Hyperkalemia Increases Risk of Mortality and Hospitalization, finds study
Hyperkalemia is a common but potentially life-threatening electrolyte disturbance in patients with chronic kidney disease (CKD), heart failure, diabetes or hypertension. A recent study suggests that hyperkalemia independently increase the risk of mortality, cardiovascular events, hospitalizations, and ICU admissions. The study findings were published in the Kidney International Reports on March 16, 2021.
The potential immediate adverse consequences of acute hyperkalemia are well described in the literature. However, the long-term outcomes associated with hyperkalemia remain poorly described. Although several observational studies have demonstrated the association between hyperkalemia and excess mortality, few studies have explored other important clinical outcomes. Therefore, Dr Navdeep Tangri and his colleagues conducted a study to evaluate the association between hyperkalemia and mortality, cardiovascular events, hospitalizations, and intensive care unit (ICU) admissions.
In this retrospective cohort study, the researchers used administrative databases in Manitoba, Canada and identified 93,667 patients with de novo hyperkalemia (serum potassium ≥ 5.0 mmol/l). They performed propensity score matching among patients with de novo hyperkalemia and patients who were nonhyperkalemic. Using multivariate Cox proportional hazards regression models, adjusted for patient characteristics they assessed the association between hyperkalemia and normokalemia and mortality. The researchers also assessed cardiovascular events, hospitalizations, and ICU admissions. They further performed a sensitivity analysis with hyperkalemia defined as serum potassium ≥ 5.5 mmol/l.

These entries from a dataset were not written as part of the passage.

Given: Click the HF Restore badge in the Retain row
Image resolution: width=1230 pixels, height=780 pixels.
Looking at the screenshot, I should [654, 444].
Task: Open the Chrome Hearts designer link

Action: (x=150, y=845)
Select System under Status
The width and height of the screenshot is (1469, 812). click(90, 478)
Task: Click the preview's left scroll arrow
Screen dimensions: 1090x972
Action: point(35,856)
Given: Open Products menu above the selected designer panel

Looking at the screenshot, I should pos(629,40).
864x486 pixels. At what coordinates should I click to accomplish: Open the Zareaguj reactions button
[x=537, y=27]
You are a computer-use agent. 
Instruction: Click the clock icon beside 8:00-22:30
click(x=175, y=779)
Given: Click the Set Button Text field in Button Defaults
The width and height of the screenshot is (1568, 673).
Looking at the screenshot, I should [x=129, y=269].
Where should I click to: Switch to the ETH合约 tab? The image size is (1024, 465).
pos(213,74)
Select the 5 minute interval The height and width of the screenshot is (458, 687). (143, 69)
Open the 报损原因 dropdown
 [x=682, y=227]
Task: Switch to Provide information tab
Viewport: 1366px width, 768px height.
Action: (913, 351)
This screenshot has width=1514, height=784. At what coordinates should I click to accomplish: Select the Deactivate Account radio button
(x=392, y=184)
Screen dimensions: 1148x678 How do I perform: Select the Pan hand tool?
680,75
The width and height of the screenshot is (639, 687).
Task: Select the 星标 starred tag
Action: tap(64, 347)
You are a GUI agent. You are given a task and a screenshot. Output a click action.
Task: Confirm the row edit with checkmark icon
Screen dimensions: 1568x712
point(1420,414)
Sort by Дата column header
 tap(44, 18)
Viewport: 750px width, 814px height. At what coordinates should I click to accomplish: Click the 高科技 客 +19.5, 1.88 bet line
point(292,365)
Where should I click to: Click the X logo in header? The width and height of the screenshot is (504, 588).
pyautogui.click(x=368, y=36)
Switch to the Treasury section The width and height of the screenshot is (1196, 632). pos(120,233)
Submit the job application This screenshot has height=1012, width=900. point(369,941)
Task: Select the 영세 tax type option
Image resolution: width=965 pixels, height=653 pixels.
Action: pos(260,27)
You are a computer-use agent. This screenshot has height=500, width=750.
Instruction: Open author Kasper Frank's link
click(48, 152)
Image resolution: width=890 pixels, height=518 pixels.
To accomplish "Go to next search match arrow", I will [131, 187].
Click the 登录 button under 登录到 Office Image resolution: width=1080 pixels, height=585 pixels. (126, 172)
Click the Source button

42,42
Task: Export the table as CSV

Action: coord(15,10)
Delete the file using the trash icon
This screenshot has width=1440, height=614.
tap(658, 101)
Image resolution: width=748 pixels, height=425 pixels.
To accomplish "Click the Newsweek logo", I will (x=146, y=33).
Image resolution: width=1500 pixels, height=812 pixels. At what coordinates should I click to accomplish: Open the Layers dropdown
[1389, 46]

Key findings of the study were:
- Among 93,667 patients, the researchers noted that 36% had diabetes mellitus (DM), 28% had CKD, and 21% had heart failure (HF).
- In the propensity score-matched sample of 177,082 individuals, they found that hyperkalemia was associated with an increased risk for
◊ All-cause mortality (hazard ratio [HR] 1.15),
◊ Cardiovascular events (HR 1.20 ),
◊ Short-term mortality (odds ratio [OR] 1.29),
◊ Hospitalizations (OR 1.71), and
◊ ICU admissions (OR 3.48).
- They noted that the findings remained unchanged when a threshold of serum potassium ≥ 5.5 mmol/l was used.
The authors concluded, "hyperkalemia was an independent risk factor for all-cause mortality, cardiovascular events, hospitalizations, and ICU admissions. This finding expands our understanding of important clinical outcomes associated with hyperkalemia."